→ DATA IN THIS EXERCISE:
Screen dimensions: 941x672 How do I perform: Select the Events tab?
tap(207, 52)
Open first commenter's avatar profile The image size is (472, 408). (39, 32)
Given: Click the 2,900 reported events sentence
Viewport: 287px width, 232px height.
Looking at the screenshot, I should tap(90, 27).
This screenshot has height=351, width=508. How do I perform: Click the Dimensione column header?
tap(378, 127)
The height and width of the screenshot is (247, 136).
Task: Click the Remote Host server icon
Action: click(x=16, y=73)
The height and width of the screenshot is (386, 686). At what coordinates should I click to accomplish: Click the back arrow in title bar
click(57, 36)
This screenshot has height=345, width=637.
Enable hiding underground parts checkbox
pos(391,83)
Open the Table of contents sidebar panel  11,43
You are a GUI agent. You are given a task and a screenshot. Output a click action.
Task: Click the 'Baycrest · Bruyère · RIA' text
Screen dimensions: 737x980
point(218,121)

...

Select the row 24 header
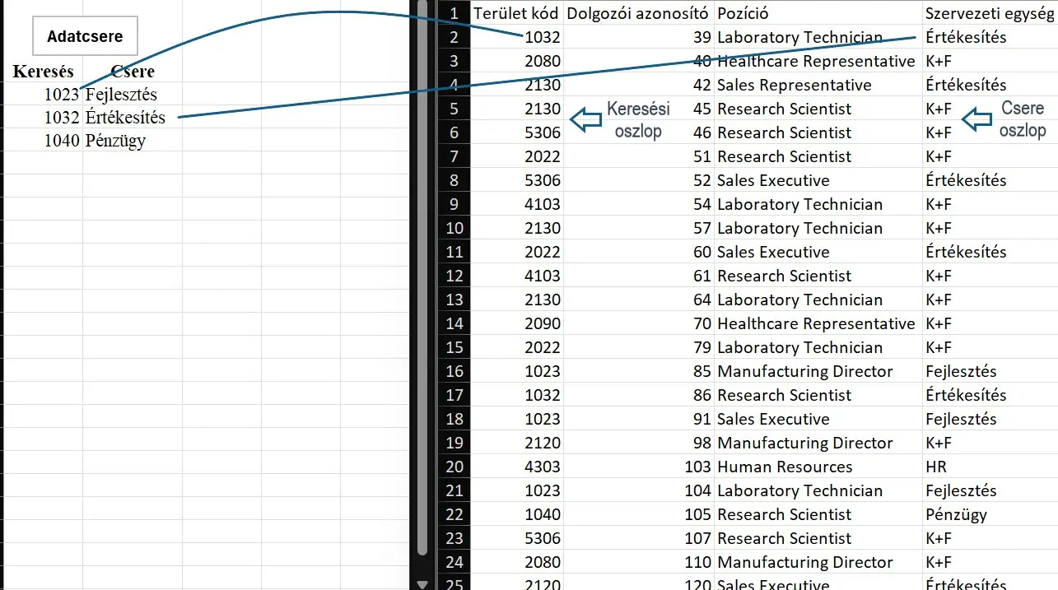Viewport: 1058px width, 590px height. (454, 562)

→ THE PROBLEM:
When a line among the entries contains "Open", pull that line out.

→ COMPLETED TASK:
Open first commenter's avatar profile The image size is (472, 408). (39, 32)
Open the Table of contents sidebar panel  11,43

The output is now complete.